Ce qu'il faut — D'après l'extrait, expliquez pourquoi Marion se retrouve livrée à elle-même à Phoenix. Répondez en une ou deux phrases.

Extrait —
◇ ◇ ◇ ◇

Marion Seeley, jeune femme naïve élevée par un pasteur, s'installe avec son mari à Phoenix en Arizona. Ce n'est pas un mariage heureux, son mari est accro aux morphiniques .... Celui-ci après lui avoir trouvé un boulot de sténo-dactylo, s'en va tout de suite au Mexique où il a accepté un poste de médecin dans une compagnie minière. Marion , livrée à elle-même fait la connaissance de Louise, une infirmière et de sa colocataire Ginny. Ces deux jeunes femmes organisent dans leur petite maison des soirées arrosées (en pleine prohibition ) avec tout ce que la ville compte comme notables masculins et très vite , Marion devient la maitresse de Joe Lannigan , pharmacien et séducteur qui la rend complétement envoutée. Lorsqu'elle se rend compte qu'elle n'est pas importante pour lui qu'elle n'est ni la première, ni la dernière à tomber sous son charme, Marion va légèrement déraper…
C'est un roman sur le pêché, la "luxure", la drogue, l'alcool et tout ce qui en découlera de dramatique et pourtant, il est poétique. L'écriture de Mégan Abbott est envoutante et sensuelle ; elle sent les salles obscures, l'amour du cinéma, le noir et blanc, les actrices vénéneuses.
Je ne sais pas à quel point, l'auteur a collé au fait divers réel , mais ce que je sais c'est qu'elle a rendue cette histoire , sienne.

◇ ◇ ◇ ◇

Données à examiner —
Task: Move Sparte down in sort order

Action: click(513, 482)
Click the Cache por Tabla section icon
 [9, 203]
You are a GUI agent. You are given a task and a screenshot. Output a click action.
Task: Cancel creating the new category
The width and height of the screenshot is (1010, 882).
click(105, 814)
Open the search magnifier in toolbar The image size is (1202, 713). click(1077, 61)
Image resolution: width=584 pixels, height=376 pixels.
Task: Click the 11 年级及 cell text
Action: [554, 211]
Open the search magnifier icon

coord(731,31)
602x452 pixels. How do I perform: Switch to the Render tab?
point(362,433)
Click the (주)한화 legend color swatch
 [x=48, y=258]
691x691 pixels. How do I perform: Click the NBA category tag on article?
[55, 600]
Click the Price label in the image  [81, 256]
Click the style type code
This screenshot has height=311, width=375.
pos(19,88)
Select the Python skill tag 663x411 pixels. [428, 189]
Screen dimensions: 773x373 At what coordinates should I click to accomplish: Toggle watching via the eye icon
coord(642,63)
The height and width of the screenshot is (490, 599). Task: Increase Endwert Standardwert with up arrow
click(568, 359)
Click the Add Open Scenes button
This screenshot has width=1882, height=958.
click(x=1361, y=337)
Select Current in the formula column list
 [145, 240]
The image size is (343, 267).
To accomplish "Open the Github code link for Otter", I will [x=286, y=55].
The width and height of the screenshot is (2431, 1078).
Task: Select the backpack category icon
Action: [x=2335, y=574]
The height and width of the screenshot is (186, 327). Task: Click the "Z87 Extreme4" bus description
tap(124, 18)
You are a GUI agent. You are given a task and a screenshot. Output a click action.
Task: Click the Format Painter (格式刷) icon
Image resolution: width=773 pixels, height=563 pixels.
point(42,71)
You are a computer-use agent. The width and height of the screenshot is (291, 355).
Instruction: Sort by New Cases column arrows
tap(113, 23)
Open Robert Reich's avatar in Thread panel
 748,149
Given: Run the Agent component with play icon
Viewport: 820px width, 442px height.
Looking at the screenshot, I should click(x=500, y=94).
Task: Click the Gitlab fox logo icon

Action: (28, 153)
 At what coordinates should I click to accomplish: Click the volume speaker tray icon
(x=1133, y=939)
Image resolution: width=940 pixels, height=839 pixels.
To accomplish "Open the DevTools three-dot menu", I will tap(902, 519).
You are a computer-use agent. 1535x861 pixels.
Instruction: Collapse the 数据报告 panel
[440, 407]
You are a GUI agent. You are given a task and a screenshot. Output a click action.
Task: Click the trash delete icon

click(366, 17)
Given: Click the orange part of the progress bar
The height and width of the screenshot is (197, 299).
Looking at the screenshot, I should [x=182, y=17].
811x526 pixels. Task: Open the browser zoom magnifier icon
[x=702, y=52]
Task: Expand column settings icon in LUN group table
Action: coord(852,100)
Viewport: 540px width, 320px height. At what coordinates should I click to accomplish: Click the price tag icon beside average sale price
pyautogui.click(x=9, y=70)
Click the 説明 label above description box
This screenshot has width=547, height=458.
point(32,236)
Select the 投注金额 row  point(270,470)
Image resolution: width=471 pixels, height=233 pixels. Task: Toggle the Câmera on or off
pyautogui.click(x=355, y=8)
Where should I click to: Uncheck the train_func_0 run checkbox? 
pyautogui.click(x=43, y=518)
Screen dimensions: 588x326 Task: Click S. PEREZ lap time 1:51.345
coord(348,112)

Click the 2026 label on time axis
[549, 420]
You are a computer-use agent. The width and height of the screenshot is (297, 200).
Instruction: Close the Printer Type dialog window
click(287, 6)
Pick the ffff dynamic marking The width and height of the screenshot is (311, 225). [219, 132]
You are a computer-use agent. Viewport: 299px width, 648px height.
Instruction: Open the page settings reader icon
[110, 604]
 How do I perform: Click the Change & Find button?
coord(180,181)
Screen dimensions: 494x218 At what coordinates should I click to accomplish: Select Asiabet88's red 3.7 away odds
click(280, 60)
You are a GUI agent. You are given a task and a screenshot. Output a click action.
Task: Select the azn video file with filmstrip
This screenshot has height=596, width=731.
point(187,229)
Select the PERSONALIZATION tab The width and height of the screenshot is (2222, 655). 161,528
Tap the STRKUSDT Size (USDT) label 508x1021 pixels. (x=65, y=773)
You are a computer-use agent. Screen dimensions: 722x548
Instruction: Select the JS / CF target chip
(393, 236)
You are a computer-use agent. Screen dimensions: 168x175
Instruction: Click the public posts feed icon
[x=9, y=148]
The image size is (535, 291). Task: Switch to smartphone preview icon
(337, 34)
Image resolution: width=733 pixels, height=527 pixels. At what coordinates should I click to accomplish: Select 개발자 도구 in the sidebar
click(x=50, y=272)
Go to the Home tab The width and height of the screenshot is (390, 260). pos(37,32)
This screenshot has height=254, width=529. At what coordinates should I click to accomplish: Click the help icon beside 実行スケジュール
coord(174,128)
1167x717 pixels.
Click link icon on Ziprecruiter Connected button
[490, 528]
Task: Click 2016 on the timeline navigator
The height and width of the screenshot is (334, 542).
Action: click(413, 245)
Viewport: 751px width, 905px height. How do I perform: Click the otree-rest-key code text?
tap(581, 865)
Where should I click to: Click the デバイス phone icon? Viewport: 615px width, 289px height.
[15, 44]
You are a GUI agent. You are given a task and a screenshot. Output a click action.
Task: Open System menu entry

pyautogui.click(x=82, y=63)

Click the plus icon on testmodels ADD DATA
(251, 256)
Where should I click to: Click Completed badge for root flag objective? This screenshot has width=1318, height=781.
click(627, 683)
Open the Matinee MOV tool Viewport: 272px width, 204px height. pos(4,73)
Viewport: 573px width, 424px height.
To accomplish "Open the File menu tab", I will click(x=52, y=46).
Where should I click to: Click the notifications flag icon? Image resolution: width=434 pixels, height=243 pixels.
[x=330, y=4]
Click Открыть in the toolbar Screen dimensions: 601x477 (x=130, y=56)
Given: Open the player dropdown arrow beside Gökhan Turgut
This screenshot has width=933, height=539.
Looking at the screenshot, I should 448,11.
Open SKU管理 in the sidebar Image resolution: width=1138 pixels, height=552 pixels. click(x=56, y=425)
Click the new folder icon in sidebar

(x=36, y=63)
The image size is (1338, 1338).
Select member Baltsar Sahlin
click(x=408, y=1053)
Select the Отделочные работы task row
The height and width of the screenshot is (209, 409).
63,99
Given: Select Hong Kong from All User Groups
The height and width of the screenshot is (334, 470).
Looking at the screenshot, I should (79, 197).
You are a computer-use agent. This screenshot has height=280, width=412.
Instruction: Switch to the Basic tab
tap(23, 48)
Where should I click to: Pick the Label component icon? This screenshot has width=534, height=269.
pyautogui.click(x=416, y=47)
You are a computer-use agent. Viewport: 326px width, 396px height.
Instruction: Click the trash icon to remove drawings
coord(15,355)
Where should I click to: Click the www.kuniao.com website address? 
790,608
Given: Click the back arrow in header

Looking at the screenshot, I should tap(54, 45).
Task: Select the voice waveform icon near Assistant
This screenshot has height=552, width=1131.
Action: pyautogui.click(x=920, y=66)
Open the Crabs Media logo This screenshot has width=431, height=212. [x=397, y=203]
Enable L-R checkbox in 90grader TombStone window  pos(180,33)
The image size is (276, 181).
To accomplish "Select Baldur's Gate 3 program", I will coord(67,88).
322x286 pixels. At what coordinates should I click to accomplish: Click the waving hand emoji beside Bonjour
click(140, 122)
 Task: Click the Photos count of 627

◇ ◇ ◇ ◇

Solution du problème — Marion se retrouve livrée à elle-même parce que son mari, après lui avoir trouvé un emploi de sténo-dactylo, part aussitôt au Mexique, où il a accepté un poste de médecin dans une compagnie minière.